AFRM has established branches in the cities of Segou, Bamako, and Gao. Its profile is so prominent that other fledgling rural women associations in neighboring countries such as Burkina Faso and Niger are requesting AFRM’s support in developing their organizational capacities. Both associations laud CIPE’s intervention and attribute their achievements to CIPE’s programs.

While in Cote d’Ivoire, I got the chance to have a telephone chat with the founding member of AFRM, Fatoumata Selibara, who has since handed the association’s daily management over to a crop of new leaders and now serves as a non-executive Chairwoman. I found the novelty of her gratitude for CIPE’s programs in Mali to be remarkable, considering that the programs are over a decade old.

The story is not much different in Cote d’Ivoire. At the Abidjan International Airport, CIPE consultants Carmen Stanila and Lex Paulson and I were welcomed by a mini-delegation, which included the President of the Federation des Artisans de la Cote d’Ivoire (FEDACI) — a recent CIPE partner — Jean-Baptiste Any, and the President of the Burkina Faso Federation of Artisans. The latter was present by invitation from FEDACI’s President.

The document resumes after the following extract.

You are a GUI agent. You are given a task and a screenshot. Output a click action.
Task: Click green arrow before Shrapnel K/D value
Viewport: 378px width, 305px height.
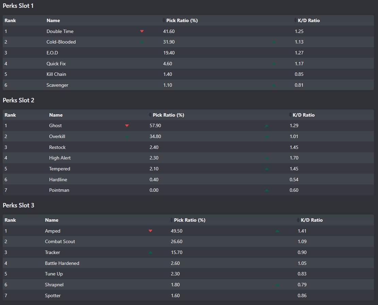click(x=277, y=285)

In 2010, CIPE Program Officer Kelly Spence managed a CIPE program in Cote d’Ivoire in partnership with FEDACI. The program’s objective was to enhance FEDACI’s capacity for association management to more effectively represent its members. The program was aborted due to the 2011 post-electoral crises in Cote d’Ivoire, but before then, most of the program activities had been conducted but for monitoring and evaluation of the program’s impact.

The program’s success was therefore never recorded: FEDACI, an association that was completely animated by the personality of a long-serving President, whose home served as the federation’s headquarters, elected a new executive team; drafted a new charter, along with a set of rules and bylaws; instituted an electronic identification system for its members, with digital identification cards; and inaugurated an official headquarters in Abidjan, Cote d’Ivoire.

FEDACI’s positive developments have been so impressive that the new President, Jean-Baptiste Any, was elected President of the West African Confederation of Artisan Associations, in March 2013. Additionally, FEDACI has engaged the Ministry of Small and Medium Enterprises and the Informal Sector in successive public-private dialogue sessions on legislation in favor of a Code des Artisans – a legal and regulatory framework that affords legal recognition to the artisan sector (i.e. micro and small entrepreneurs, mainly in the informal sector), eases their access to finance and markets, and provides them with formal recourse to commercial jurisprudence.

Due to FEDACI’s advocacy with the Ministry of Small and Medium Enterprises and the Informal Sector, the Code des Artisans has been adopted by the executive branch of government and now requires parliamentary approval. Presently, FEDACI plans to engage the Parliamentary Committee on the Economy and Commerce in public-private dialogues in favor of the Codes des Artisans, as an initial step towards eventual parliamentary legislation in favor of the code. FEDACI attributes much of its successes to the CIPE program of 2010. It is because of endorsements such as those from FEDACI in Cote d’Ivoire, and FNAM and AFRM in Mali, that CIPE has achieved the sort of reputation that accounted for a multi-country welcoming delegation in Abidjan.

At the round-table forum that CIPE hosted, prior to last week’s capacity-building workshop in Abidjan, the Representative of the Minister of Commerce and Industry, Gabrielle Varlet, revealed to all in attendance that she participated in CIPE’s 2002 program in Mali. She also expressed her appreciation for CIPE’s return in Cote d’Ivoire. As the week unfolded, various program participants inquired about CIPE’s work in Senegal – they had learned about recent notable legislative achievements due to advocacy efforts by CIPE’s partner in Senegal, l’Union National des Commercants et Industriels du Senegal (UNACOIS), and wondered whether CIPE intended for a similar track record in Cote d’Ivoire.

CIPE is present and has notable achievements in Francophone Africa. These achievements should be further consolidated.

Yana Hongla is Program Officer for Africa at CIPE.